Malcolm sighed. "Presumably it does," he agreed. "That doesn't mean everyone is going to go to him for help."
He stopped her with a look. "I choose my battles carefully, and I choose not to fight that one."
"Do you want me to fight it for you? I will."
For a moment he was sorely tempted. He had mixed feelings about psychiatry although he knew many people swore by it. Cormack, for one, had spoken well of Doctor Douglas the times he'd come up in conversation. Malcolm shook his head. "I'm not going ask you to do that."
"But you're not going to tell me not to, either." At his pointed look, Maddy added, "You're on the top of my 'rescue at all costs' list, and if this is what I have to do to accomplish that, I will."

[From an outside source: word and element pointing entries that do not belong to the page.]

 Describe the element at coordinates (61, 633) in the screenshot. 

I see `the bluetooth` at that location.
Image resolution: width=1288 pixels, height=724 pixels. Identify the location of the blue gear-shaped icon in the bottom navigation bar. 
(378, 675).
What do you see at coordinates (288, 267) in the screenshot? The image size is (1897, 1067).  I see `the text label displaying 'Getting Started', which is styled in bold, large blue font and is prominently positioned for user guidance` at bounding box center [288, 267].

"I don't need rescuing, thank you."
"Says you." She looked at him critically. "Face it, Malcolm, you're knackered. You may hide it well, but I know you. You said yourself you're choosing your battles. I can fight this one for you. But I won't if you tell me you don't want me to."
"I'm considering it." There was a thoughtful silence between the siblings. Finally, Malcolm shook his head again. "I'm leaving it to your discretion. If you want to pick that fight, that's entirely up to you. I don't want to know one way or the other what you choose to do."

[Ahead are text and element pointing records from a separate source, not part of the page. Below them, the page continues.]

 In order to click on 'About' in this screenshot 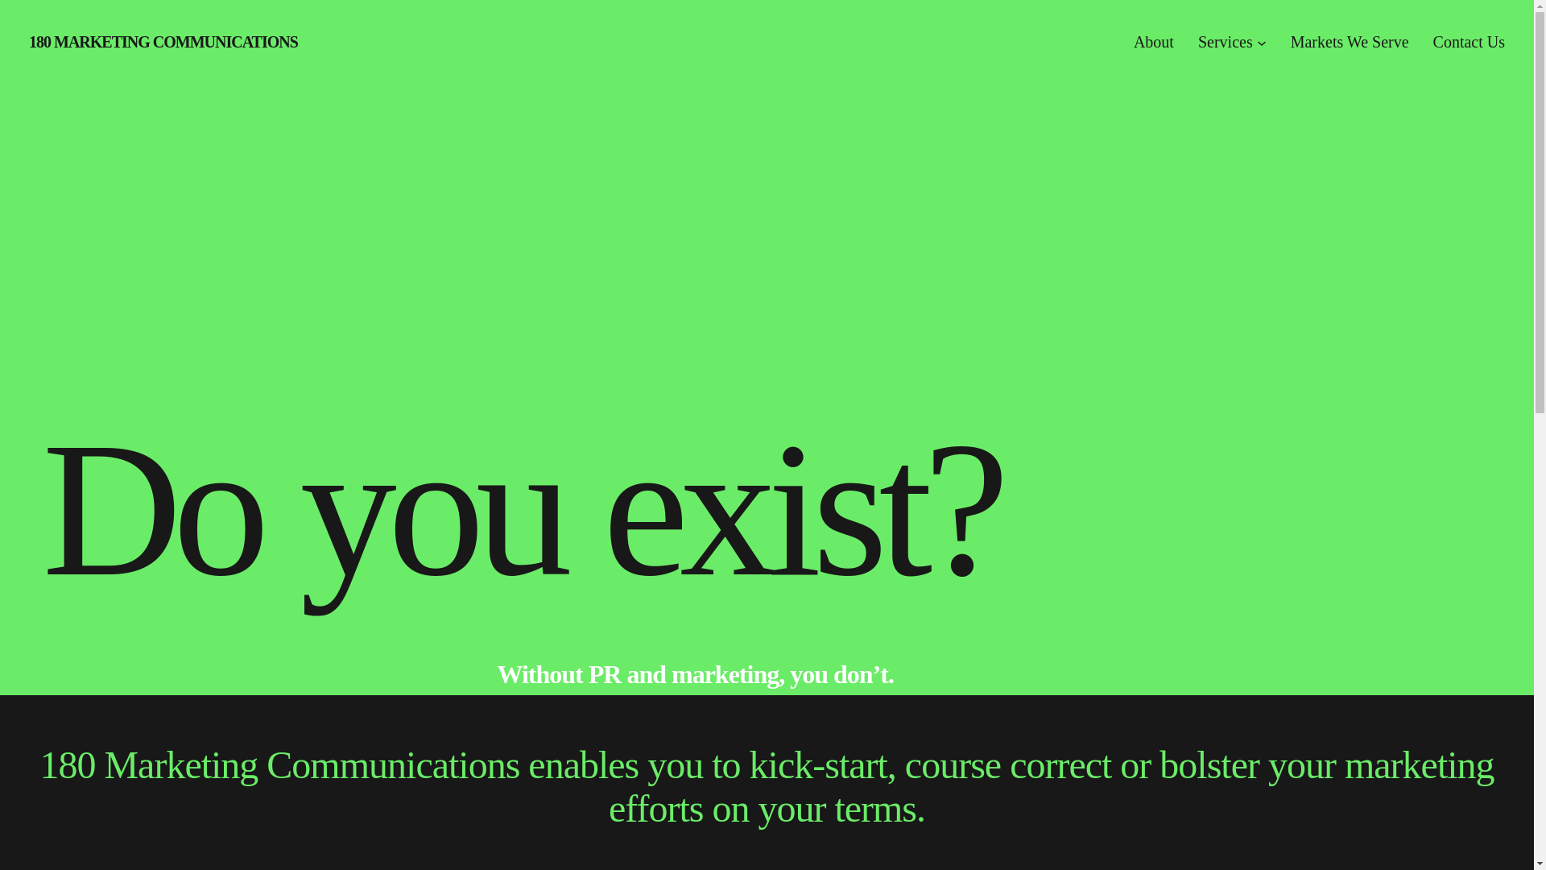, I will do `click(1153, 40)`.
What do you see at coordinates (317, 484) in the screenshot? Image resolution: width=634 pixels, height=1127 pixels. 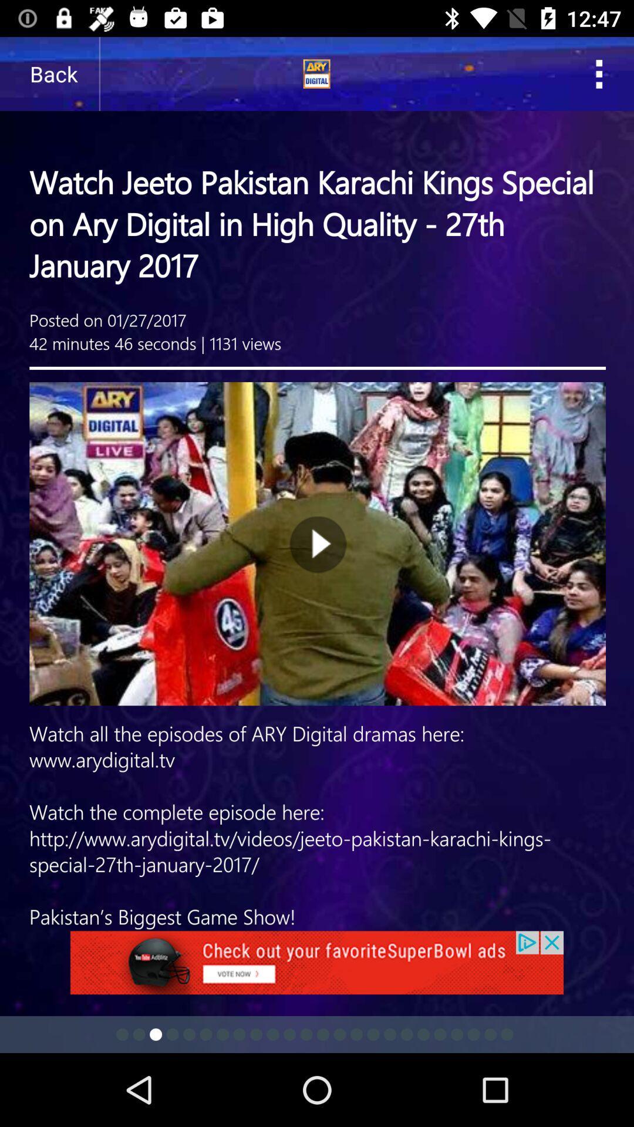 I see `the video` at bounding box center [317, 484].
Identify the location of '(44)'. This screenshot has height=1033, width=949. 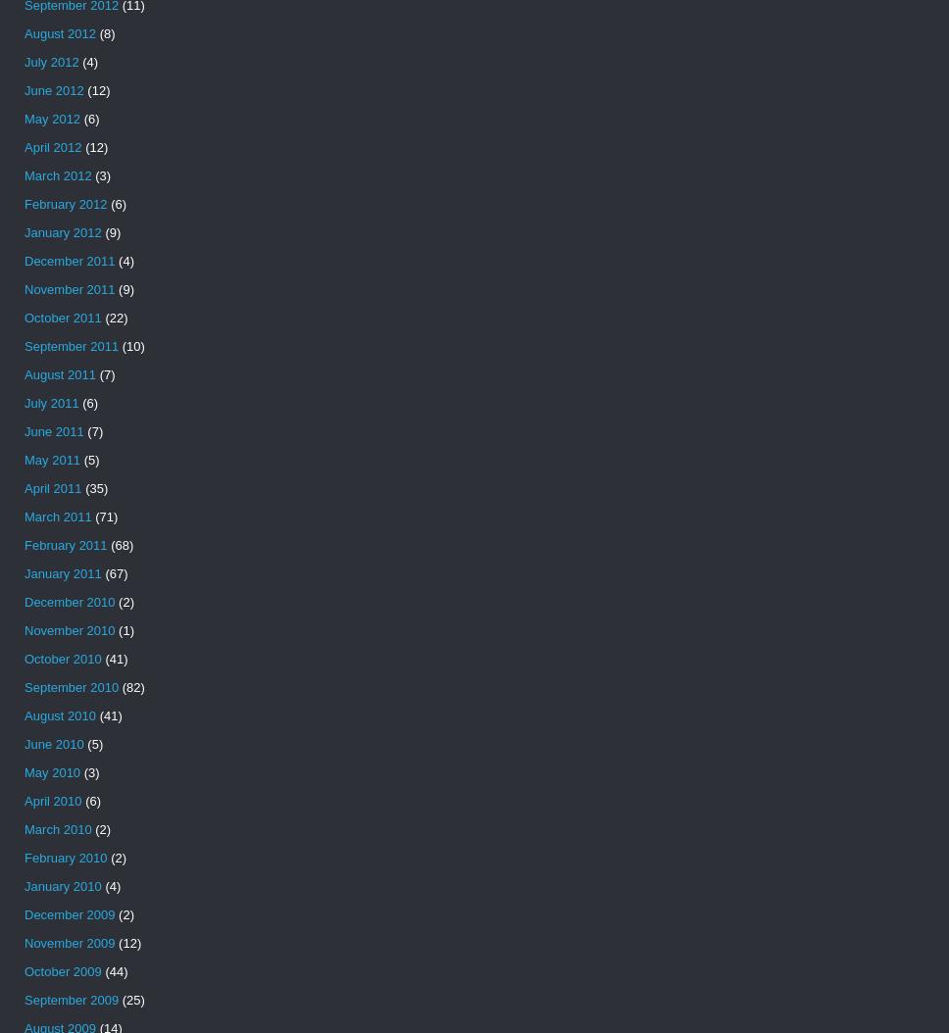
(114, 971).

"You'll never hear another word about it from me."
But if she did pick this fight, he knew he'd hear about it from Trip.
The morning in the Armory was busy. Cormack, her second latté never far from her hand, was working with Sergeant Kemper. The pair had gathered all the strategic and logistical data on both the ship-to-ship combat and the reptilian boarding party's rescue of the prisoner Rajiin, and now they were running computer recreations of the Xindi attack. They were determined to find ways for Enterprise's combined security forces to respond more effectively should a similar situation occur again.
While they worked on that, crewmen Martinez and Zabel ran diagnostics on the ship's weapons systems at the main console, and Corporal Romero and Private Palmer performed routine maintenance on the MACO hand-weapons at one of the worktables.
Cormack took a drink of her latté and examined the screen before her. "See there?" She pointed to one of the blue dots-a Starfleet security person. "That guy doesn't have enough backup. His flankers are doing their job, but it's not enough. Those bogeys came in way stronger than we were ready for."
"Has the Lieutenant made any progress on that gun we got off of the dead lizard?" Kemper asked, using the slang term that had been quickly adopted by MACO and security fleeter alike.
She shook her head, and then winced. The meds she'd taken had gotten her through the night as predicted, but the migraine she'd staved off threatened again.
"Ensign?" Kemper frowned. "Are you okay?"
"Yeah. I'm fine." She took another sip of her coffee. Caffeine isn't going to do the job, dumbass, she silently berated herself. "I'm thinking more combined teams are a good place to start."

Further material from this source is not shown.